The recent International Monetary Fund (IMF) report constitutes a reason for President Yahya Jammeh to step down, Gambia opposition leader Ousainou Darboe says.
Early this month, Gambia had consultations with the IMF during which the financial institution issued a bombshell statement revealing that the country is still confronted with tough economic challenges.
IMF decried the ‘act that the directive fixing FOREX rates remains in force, despite being counterproductive.’
“The directive worsened the shortage of FOREX: volume of FOREX transactions on formal market substantially declined (by about 60%).

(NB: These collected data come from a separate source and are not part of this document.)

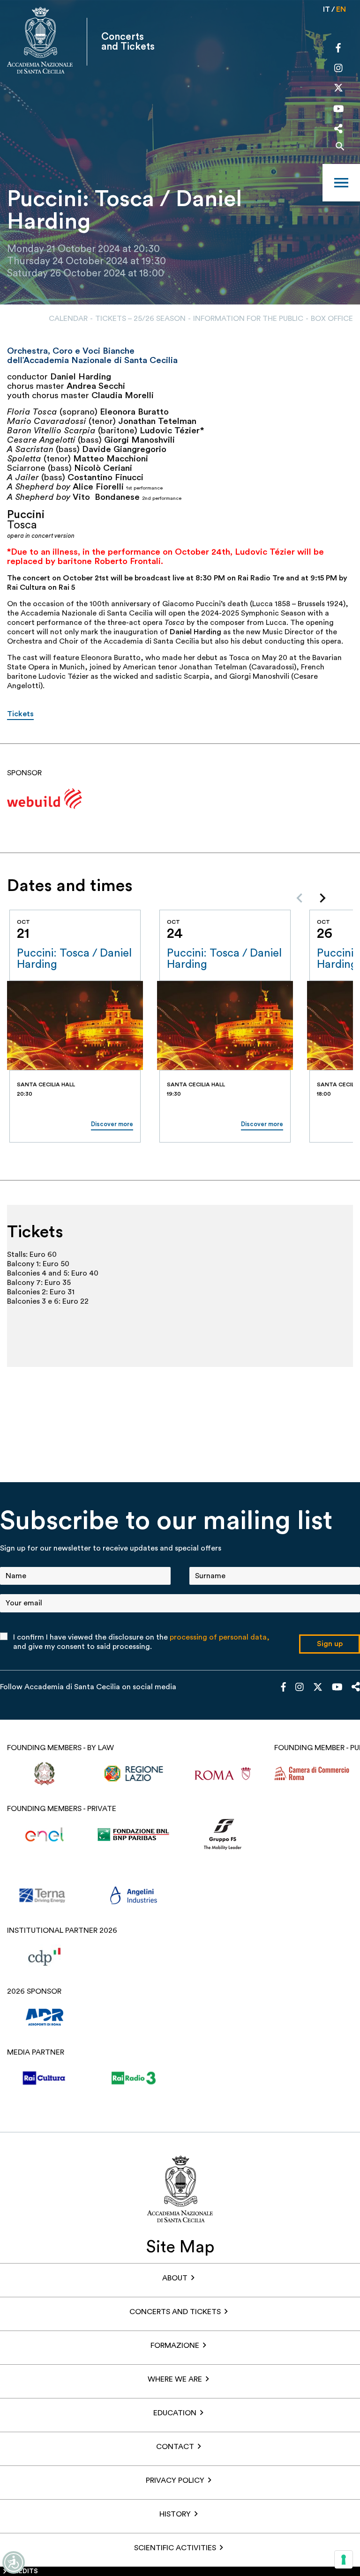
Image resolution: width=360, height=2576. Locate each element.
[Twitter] (338, 90)
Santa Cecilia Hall (46, 1084)
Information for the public (248, 318)
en (341, 9)
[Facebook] (338, 49)
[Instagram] (338, 69)
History (175, 2514)
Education (174, 2413)
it (326, 9)
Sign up (330, 1644)
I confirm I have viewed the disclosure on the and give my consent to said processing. (141, 1641)
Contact (175, 2446)
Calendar (68, 318)
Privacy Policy (175, 2480)
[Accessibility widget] (13, 2562)
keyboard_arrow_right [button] (322, 898)
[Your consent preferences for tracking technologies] (343, 2560)
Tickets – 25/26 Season (140, 318)
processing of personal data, (220, 1637)
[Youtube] (338, 110)
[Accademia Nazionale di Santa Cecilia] (40, 41)
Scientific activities (175, 2548)
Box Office (332, 318)
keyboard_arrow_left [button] (299, 898)
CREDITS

Weekly transactions averaged US$27 million before; now about US$11 million equivalent,” the report said.
In the light of the economic picture presented by IMF , the United Democratic Party (UDP) leader said they challenged the decision taken in May 2015 by the Office of the President to intervene in the foreign exchange markets to influence the level of the exchange rate.

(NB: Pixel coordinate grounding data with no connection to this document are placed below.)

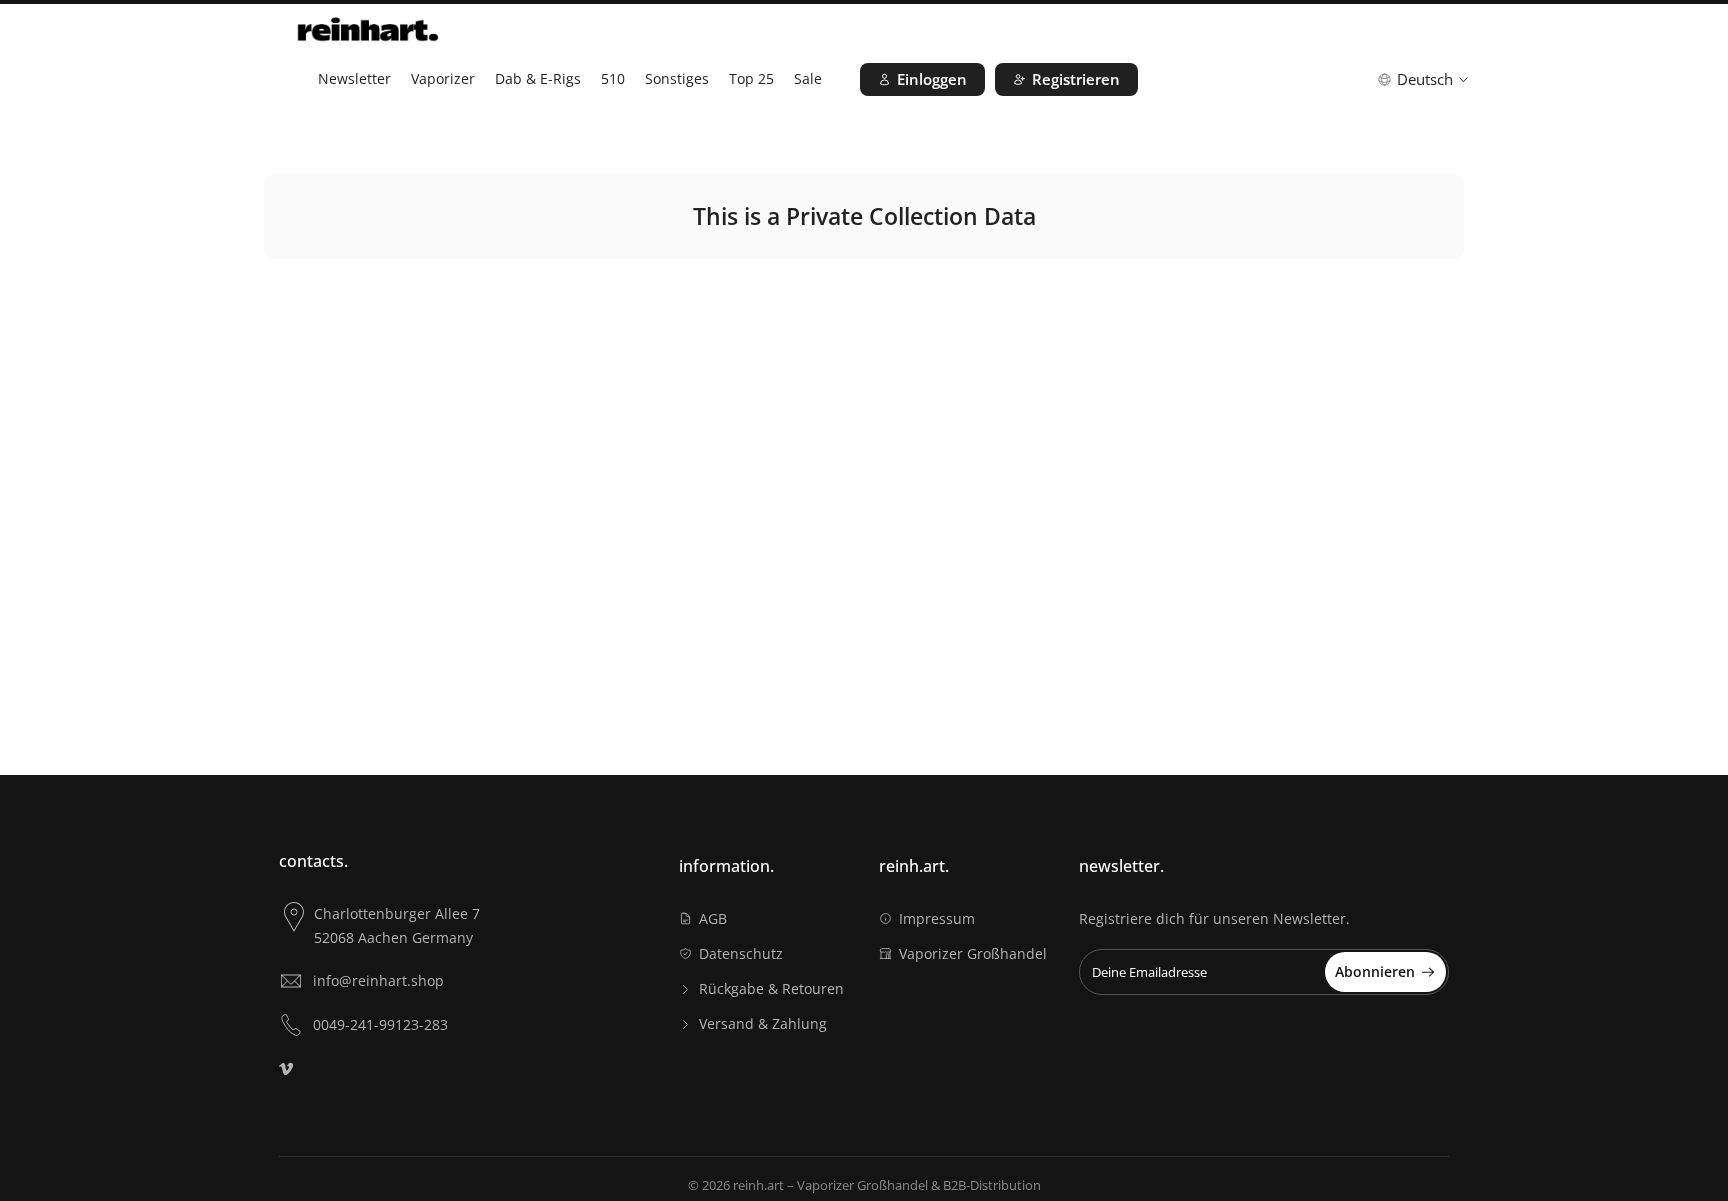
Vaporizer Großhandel (973, 953)
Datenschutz (741, 953)
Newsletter (354, 78)
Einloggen (932, 79)
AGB (713, 918)
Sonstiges (677, 78)
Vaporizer (443, 78)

“We are now vindicated by the IMF . The market should remain free from government restrictions,” he told this reporter.
Darboe said Jammeh’s economic adventurism has plunged the country into an unprecedented crisis. “All sectors are affected.”
The economy of the tiny West African nation continues to be dominated by President Yahya Jammeh’s executive directives. He has changed the constitution in order to be able to venture into business activities.
He has extended his tentacles in many sectors of the economy.